Description of problem: After a complete restore of the control plane and undercloud from backup, no new images can be uploaded to glance Version-Release number of selected component (if applicable): RHOS-16.2-RHEL-8-20210614.n.1 How reproducible: Couldn't upload any image, tried centos and cirros Steps to Reproduce: 1. Deploy overcloud 2. Run backup and REstore 3. Try to upload new image Actual results: See attached - Error finding address for http://10.0.0.144:9292/v2/images/09ef72f2-3584-4102-8c32-a1cf729a1696/file: [Errno 32] Broken pipe clean_up CreateImage: Error finding address for http://10.0.0.144:9292/v2/images/09ef72f2-3584-4102-8c32-a1cf729a1696/file: [Errno 32] Broken pipe END return value: 1 Expected results: New image should be uploaded Additional info:
I'm not familiar with the "backup and restore" procedure, could you link some documentation? A few questions: 1) Did image upload work before? 2) Can you send us the Glance logs from the glance-api container? 3) It seems like you're using Swift. Does Swift work when you use it directly? 4) Does "glance image-list" work?

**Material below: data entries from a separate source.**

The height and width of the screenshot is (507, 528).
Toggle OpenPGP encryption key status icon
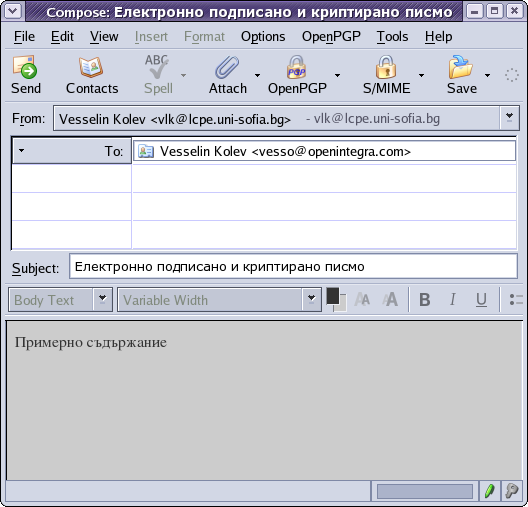[512, 491]
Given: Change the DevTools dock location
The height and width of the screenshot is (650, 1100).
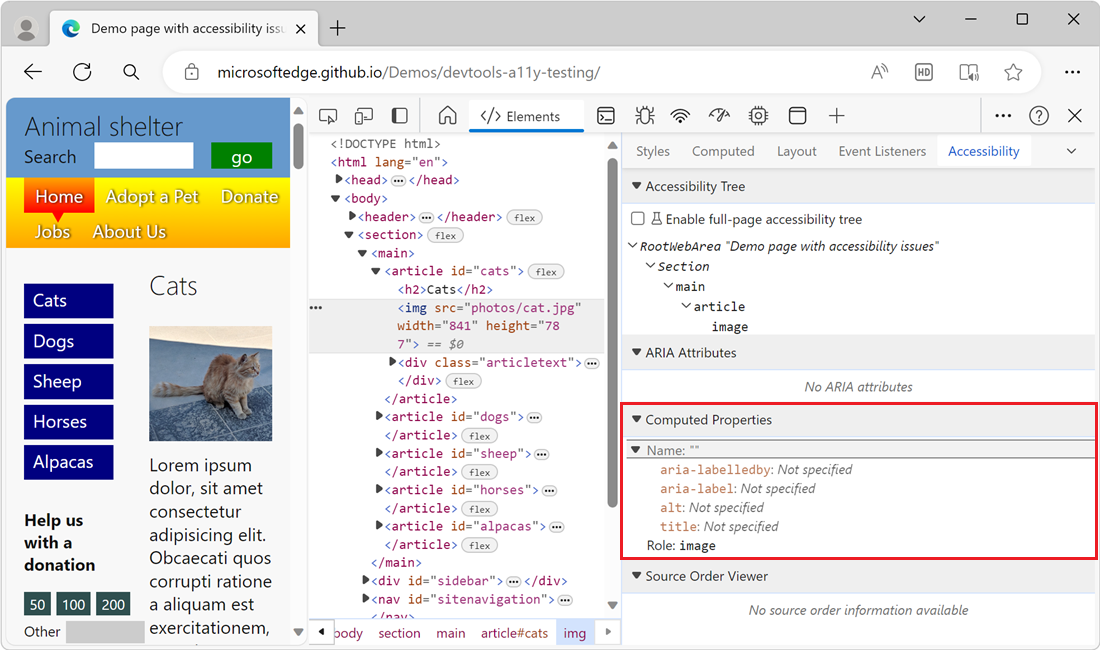Looking at the screenshot, I should [x=399, y=115].
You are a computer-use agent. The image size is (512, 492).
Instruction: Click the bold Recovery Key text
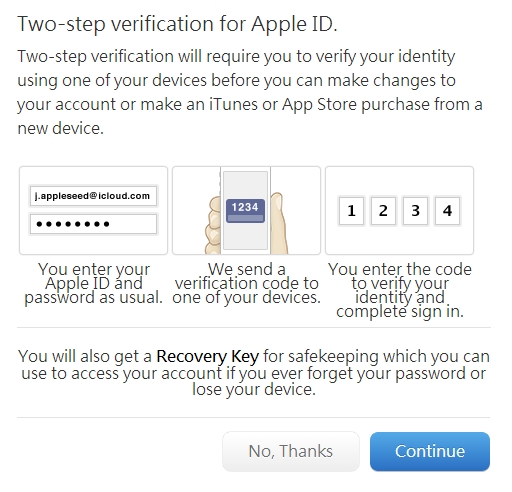(207, 356)
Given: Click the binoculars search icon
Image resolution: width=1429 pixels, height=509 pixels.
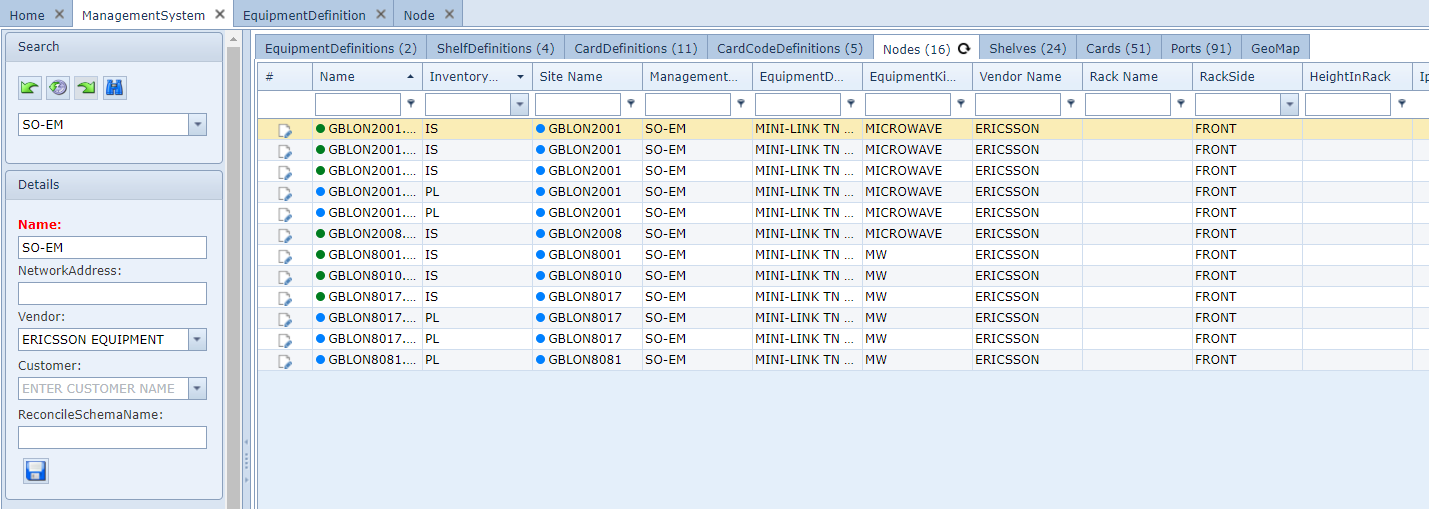Looking at the screenshot, I should click(x=115, y=88).
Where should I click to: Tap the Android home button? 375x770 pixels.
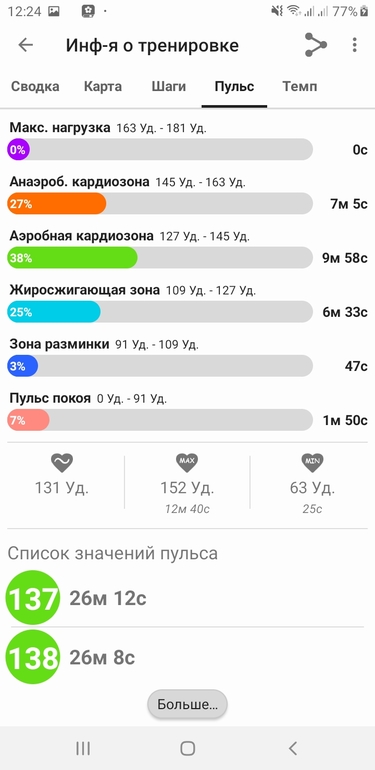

Hi Cyril, Please see more here: https://access.redhat.com/documentation/en-us/red_hat_openstack_platform/16.1/html/undercloud_and_control_plane_back_up_and_restore/index And here: https://github.com/openstack/tripleo-ansible/tree/master/tripleo_ansible/roles/backup_and_restore 1. Yes it worked prior to this, Tobiko ran and created several resources including instances, images and subnets/networks 2. See attached logs from controller-1, env is also available 3. I tried using the client only (openstack image create), and it failed 4. Openstack image list works yes. Shows the problematic image as still "saving" days later Best, Eliad
OK, so this is interesting. According to the OpenStack CLI verbose logs: 1) The image is created (POST http://10.0.0.144:9292/v2/images) 2) Then we try to upload data (PUT http://10.0.0.144:9292/v2/images/$IMAGE_ID/file) but we never hear about this request again and I cannot find it in the Glance logs 3) We finally end up deleting the image (DELETE /v2/images/$IMAGE_ID), and we see an error because it cannot be found. So, there was a similar issue at https://bugs.launchpad.net/glance/+bug/1772651 . One of the comments states "I use multiple vlans, so mine problem was if I remember correctly that one of ceph components was not in VLAN that it needed to be. It is network related, at least for me". Is it possible that there is a network issue after doing the Backup & Restore? It does seem like Glance and Ceph have trouble talking to one another. @Pranali: do you know much about what tripleo does in the backup & restore procedure? Could that impact Glance, Ceph and the network configuration?
I think this should be moved to Ceph as this truly looks like a Ceph issue rather than a Glance one. Giulio is currently on PTO, but Francesco could probably help. @Francesco: do you agree with this?
This has been fixed by the serialized backup introduced in 16.2.1. Since then we have not been able to reproduce it again, so I am closing it.